**** DATASET RECORDS

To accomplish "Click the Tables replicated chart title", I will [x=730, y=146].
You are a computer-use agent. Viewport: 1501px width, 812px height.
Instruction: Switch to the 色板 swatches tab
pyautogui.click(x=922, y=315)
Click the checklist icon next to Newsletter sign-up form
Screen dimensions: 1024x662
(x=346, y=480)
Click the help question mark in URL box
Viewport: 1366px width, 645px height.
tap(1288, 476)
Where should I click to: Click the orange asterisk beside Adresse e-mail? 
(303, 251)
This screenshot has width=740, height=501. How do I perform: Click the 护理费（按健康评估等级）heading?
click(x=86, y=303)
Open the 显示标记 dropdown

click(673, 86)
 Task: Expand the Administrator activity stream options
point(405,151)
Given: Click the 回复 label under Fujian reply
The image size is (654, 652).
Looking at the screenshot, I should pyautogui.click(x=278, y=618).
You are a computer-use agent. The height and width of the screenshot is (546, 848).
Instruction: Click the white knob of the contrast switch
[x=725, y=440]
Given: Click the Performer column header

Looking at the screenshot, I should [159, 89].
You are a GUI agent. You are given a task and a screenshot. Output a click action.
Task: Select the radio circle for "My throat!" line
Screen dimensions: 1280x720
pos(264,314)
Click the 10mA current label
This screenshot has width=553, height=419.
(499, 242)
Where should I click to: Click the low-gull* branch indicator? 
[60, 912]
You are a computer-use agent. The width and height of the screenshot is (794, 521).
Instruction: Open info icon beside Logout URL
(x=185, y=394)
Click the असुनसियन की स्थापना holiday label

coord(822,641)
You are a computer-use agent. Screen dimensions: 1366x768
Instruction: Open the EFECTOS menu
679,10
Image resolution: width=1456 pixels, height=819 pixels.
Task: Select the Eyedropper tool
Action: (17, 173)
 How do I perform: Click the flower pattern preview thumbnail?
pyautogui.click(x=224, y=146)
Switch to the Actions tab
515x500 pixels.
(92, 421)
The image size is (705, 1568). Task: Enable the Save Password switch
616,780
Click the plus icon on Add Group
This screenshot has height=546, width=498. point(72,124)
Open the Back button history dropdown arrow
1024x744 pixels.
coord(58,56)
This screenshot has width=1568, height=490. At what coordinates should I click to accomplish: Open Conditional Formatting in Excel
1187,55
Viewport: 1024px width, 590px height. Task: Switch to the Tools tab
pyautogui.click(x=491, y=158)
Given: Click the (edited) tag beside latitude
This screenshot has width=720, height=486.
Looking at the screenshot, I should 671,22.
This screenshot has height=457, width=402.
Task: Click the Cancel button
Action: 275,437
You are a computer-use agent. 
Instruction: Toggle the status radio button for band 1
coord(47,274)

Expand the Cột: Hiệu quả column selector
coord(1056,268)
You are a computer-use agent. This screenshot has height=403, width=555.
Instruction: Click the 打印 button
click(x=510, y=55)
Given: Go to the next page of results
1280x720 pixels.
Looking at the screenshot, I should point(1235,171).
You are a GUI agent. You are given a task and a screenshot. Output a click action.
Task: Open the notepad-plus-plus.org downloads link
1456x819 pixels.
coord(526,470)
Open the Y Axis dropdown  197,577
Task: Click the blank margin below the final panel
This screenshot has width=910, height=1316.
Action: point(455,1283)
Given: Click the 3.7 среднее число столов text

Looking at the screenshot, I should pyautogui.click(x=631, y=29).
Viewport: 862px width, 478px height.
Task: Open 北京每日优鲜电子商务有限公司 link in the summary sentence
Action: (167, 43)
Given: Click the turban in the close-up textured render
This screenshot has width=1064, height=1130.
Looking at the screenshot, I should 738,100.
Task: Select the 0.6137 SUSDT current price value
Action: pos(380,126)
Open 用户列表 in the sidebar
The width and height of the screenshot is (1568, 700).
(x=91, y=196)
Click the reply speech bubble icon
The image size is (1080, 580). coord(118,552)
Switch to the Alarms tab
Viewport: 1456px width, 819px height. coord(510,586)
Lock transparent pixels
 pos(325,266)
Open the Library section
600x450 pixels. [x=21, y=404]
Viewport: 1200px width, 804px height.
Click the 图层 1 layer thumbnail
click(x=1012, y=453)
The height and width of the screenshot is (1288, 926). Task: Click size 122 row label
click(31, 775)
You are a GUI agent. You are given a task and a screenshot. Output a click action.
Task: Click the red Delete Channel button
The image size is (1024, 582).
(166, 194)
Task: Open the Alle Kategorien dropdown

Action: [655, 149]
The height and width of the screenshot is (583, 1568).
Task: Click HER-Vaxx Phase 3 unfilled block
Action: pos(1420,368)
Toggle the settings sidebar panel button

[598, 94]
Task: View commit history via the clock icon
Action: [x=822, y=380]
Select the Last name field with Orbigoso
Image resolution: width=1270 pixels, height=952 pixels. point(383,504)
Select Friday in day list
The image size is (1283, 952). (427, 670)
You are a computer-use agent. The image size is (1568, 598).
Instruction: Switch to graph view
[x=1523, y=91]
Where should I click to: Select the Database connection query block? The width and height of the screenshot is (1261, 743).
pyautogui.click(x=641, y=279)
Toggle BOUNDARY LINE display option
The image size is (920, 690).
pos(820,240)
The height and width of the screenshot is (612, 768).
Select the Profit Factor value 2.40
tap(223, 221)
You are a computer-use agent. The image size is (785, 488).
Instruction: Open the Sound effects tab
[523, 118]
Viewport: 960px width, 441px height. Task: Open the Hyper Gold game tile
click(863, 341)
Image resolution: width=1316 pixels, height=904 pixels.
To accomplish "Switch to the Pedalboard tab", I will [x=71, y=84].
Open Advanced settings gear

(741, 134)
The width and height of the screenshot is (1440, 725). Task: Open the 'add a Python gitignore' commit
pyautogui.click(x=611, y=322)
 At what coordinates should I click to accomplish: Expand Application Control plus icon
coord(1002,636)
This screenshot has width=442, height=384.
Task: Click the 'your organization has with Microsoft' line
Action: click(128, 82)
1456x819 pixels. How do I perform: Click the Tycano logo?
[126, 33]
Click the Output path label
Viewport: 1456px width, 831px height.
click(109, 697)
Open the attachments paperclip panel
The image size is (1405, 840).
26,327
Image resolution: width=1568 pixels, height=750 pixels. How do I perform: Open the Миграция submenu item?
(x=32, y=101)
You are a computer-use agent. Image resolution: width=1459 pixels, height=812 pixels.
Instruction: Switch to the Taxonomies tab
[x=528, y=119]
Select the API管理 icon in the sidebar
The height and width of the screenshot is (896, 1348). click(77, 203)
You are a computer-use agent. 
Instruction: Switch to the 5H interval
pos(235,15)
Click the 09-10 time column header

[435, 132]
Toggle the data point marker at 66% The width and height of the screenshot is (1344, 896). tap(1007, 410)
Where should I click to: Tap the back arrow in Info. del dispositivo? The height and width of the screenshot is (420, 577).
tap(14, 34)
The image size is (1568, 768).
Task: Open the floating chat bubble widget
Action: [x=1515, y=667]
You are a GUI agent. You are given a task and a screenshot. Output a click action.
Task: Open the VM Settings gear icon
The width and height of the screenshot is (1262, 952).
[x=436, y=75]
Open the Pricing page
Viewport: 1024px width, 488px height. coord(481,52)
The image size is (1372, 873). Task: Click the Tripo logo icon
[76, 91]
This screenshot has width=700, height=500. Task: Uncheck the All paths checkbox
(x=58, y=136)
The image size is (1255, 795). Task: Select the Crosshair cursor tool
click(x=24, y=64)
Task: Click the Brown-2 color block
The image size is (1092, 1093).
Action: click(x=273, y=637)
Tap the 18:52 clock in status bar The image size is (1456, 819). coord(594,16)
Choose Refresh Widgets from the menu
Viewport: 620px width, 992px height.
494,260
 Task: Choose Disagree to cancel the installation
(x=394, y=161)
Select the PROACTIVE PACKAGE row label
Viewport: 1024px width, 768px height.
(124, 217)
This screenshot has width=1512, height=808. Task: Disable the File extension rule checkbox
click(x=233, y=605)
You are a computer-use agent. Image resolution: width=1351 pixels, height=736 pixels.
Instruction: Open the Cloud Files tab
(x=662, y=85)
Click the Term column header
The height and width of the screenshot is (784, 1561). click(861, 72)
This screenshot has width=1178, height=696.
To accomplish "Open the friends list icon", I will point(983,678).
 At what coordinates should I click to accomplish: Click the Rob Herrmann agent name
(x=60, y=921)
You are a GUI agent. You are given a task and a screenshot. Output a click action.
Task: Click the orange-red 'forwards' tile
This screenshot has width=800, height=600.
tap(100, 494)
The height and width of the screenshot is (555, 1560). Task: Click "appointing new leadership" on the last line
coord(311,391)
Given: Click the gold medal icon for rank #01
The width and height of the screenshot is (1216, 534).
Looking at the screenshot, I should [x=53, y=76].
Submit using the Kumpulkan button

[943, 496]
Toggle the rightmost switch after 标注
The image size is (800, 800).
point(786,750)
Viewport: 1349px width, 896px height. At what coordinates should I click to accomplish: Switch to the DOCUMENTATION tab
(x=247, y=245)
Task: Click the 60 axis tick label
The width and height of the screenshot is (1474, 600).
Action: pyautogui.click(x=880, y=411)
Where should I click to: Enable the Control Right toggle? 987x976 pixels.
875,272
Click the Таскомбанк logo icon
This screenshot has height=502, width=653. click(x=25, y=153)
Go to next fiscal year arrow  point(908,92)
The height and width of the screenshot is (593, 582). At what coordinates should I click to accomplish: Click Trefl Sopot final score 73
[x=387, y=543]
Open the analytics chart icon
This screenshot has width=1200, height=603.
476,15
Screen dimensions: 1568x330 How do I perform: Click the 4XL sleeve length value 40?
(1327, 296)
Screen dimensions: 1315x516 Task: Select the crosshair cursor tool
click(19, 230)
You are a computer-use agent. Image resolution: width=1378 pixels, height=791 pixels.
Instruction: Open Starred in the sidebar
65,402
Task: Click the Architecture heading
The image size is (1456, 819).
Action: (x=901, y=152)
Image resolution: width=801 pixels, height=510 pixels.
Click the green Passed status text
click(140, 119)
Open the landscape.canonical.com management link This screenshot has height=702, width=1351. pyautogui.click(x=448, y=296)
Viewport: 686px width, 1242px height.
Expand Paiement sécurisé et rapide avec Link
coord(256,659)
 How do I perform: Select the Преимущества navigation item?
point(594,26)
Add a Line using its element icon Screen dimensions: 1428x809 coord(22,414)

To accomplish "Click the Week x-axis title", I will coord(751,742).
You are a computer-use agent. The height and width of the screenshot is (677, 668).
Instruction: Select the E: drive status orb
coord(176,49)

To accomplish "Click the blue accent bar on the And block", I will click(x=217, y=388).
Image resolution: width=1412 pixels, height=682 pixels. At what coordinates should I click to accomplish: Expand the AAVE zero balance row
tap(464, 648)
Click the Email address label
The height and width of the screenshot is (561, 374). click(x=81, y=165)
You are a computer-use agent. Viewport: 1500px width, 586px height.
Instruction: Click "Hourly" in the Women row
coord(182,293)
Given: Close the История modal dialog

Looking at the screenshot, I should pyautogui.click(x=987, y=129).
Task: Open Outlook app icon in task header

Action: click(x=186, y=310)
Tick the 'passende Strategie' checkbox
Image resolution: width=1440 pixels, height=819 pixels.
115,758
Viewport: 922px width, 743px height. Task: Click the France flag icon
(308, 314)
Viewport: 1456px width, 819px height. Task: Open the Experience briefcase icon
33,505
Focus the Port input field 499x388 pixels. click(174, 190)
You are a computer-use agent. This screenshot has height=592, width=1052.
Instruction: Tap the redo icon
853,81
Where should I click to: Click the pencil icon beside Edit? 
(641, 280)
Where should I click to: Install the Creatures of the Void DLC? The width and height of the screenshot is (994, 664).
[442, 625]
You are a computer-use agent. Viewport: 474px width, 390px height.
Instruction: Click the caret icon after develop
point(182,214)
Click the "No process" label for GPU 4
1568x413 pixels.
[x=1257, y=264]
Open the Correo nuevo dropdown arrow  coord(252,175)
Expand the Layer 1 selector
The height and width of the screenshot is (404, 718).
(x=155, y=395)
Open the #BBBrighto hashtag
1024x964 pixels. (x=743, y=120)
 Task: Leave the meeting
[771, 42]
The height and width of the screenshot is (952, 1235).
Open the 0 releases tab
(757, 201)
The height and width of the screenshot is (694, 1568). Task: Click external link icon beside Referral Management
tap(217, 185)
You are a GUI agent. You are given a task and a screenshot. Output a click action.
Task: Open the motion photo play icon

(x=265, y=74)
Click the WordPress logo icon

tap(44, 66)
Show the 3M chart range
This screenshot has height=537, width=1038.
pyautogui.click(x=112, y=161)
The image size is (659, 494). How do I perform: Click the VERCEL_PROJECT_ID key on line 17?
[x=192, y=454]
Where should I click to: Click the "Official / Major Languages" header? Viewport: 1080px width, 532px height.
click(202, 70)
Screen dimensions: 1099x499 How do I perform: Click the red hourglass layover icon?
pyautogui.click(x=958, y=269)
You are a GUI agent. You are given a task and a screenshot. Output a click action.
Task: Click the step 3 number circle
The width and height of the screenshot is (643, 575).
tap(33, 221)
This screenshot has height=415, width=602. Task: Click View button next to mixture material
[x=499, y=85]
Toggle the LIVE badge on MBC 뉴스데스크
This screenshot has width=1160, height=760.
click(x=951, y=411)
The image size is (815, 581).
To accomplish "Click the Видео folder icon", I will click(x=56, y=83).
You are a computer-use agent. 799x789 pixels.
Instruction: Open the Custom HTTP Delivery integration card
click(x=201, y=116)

********

§ **DIRECTION**
Rescale the rows from the line containing "width, 532px height." through the line containing "pyautogui.click(x=958, y=269)", and give only those lines back in full, requests included. Multiply each click coordinate in the answers by 0.75 and round to whole numbers, with halves rounding up.

§ **CORRECT OUTPUT**
Where should I click to: Click the "Official / Major Languages" header? Viewport: 1080px width, 532px height.
click(152, 53)
Screen dimensions: 1099x499 How do I perform: Click the red hourglass layover icon?
pyautogui.click(x=719, y=202)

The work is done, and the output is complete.